— BEGIN RECORDS TO USE —

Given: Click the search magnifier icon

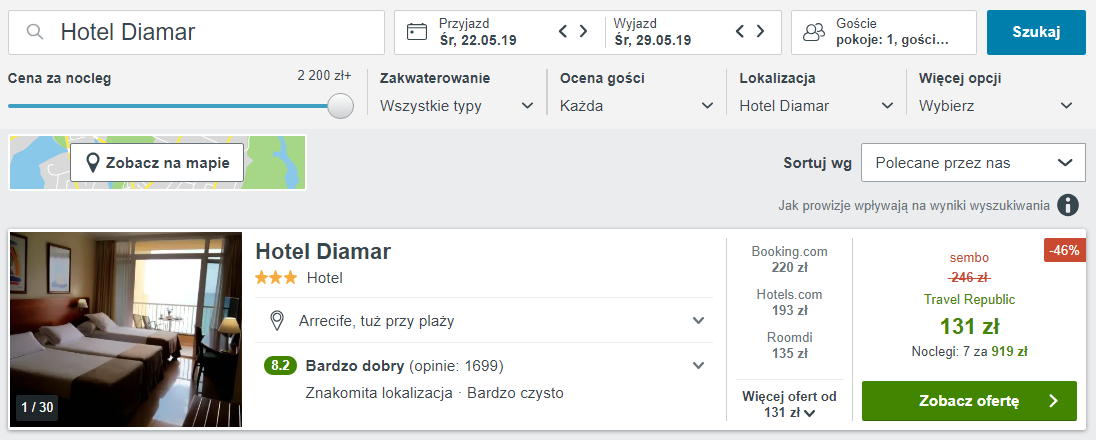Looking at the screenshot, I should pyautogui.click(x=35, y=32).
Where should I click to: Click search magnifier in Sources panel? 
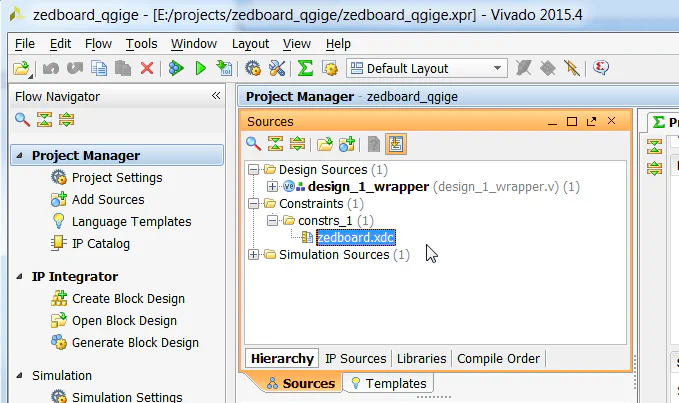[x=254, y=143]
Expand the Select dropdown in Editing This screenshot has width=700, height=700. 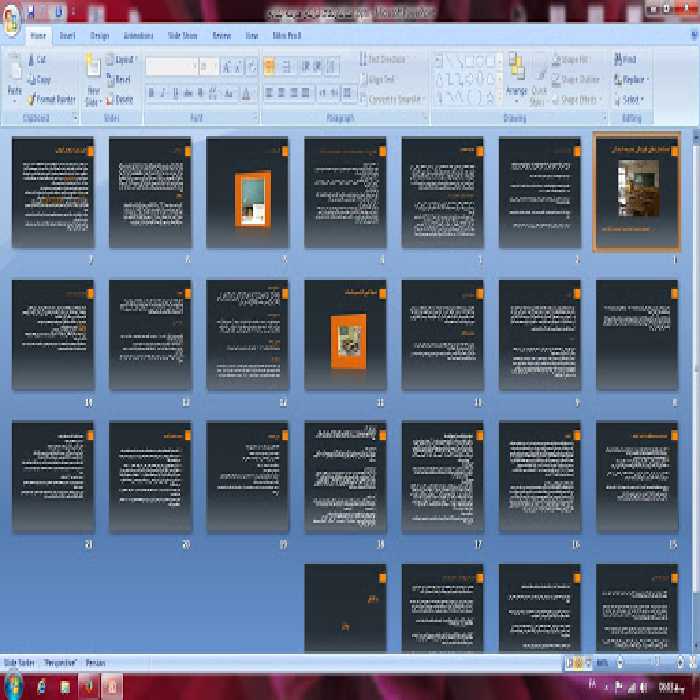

— END RECORDS TO USE —
— BEGIN RECORDS TO USE —

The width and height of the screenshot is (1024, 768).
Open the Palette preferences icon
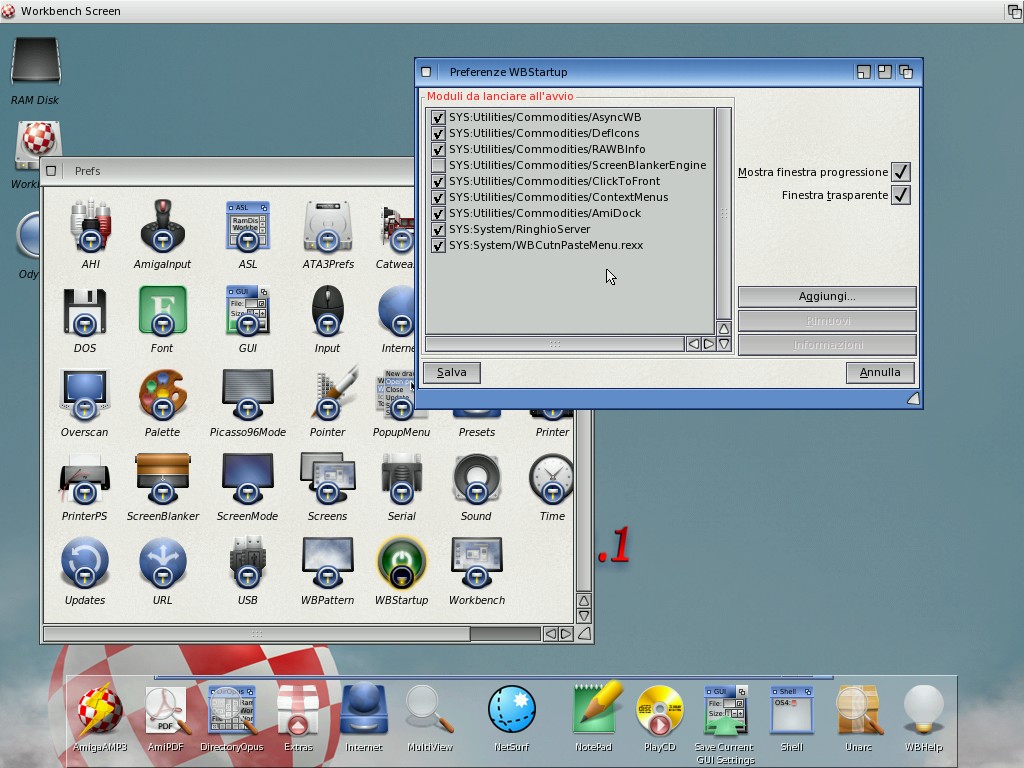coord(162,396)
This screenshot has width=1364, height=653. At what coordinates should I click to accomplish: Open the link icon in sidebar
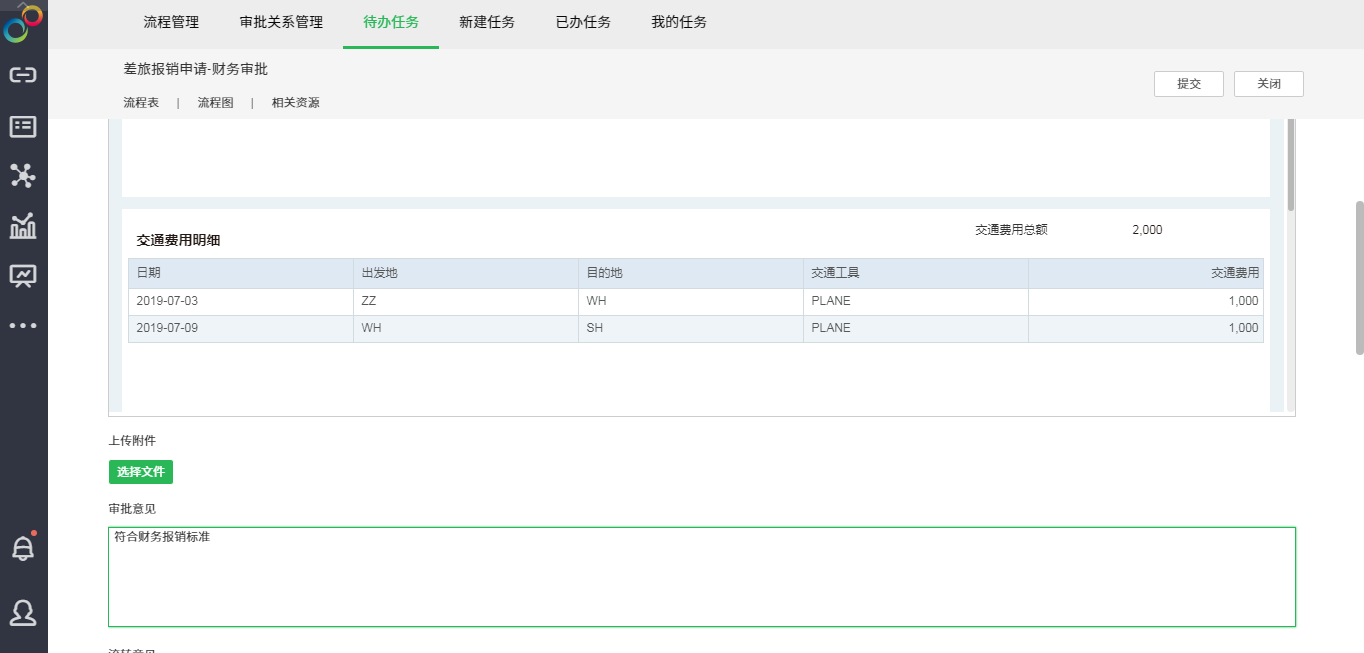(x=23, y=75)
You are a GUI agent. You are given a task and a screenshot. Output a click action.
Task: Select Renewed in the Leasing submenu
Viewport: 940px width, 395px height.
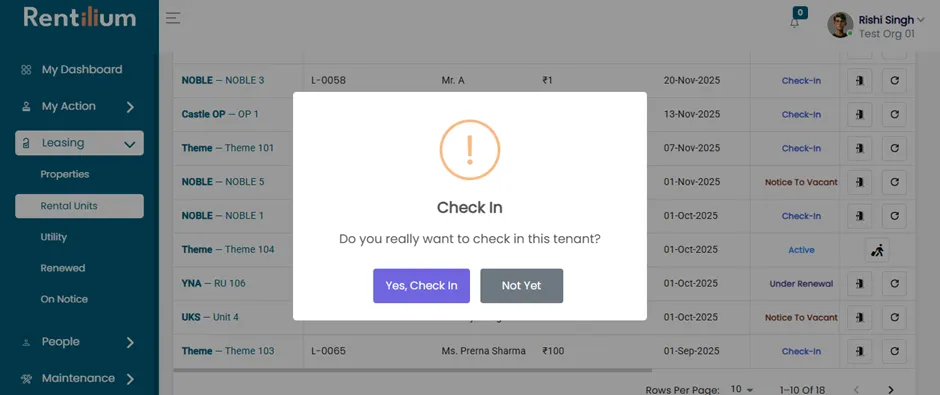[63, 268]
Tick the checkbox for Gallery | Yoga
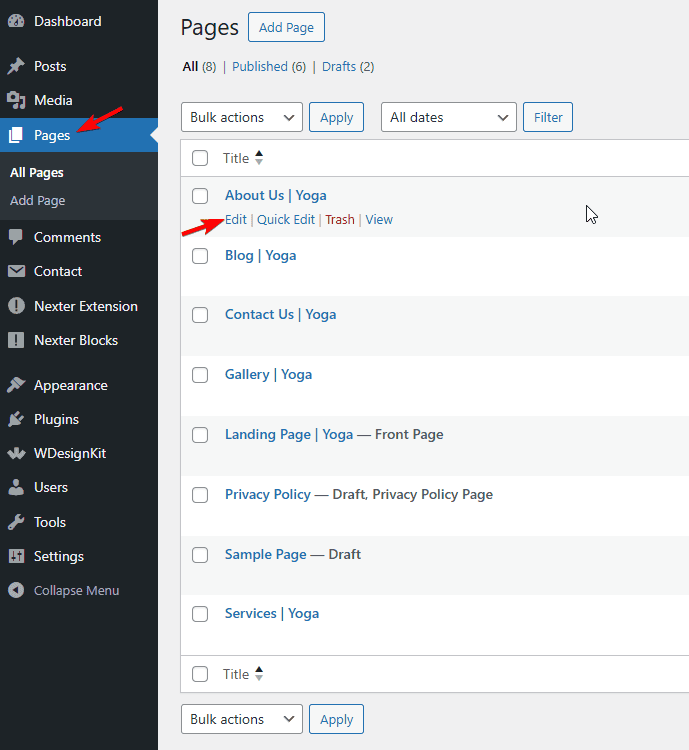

— END RECORDS TO USE —

DIRECTION
Edit the items starting at the line containing "This screenshot has width=1364, height=653." and ending at the line containing "Tick the checkbox for Gallery | Yoga", so that "sidebar" becomes "toolbar" and everything else stays the same. Return only those lines, without the pictures.

EXERCISE RESPONSE
This screenshot has width=1364, height=653. At what coordinates should I click to accomplish: Open the link icon in toolbar
(x=23, y=75)
You are a GUI agent. You are given a task and a screenshot. Output a click action.
Task: Select Renewed in the Leasing submenu
Viewport: 940px width, 395px height.
[63, 268]
Tick the checkbox for Gallery | Yoga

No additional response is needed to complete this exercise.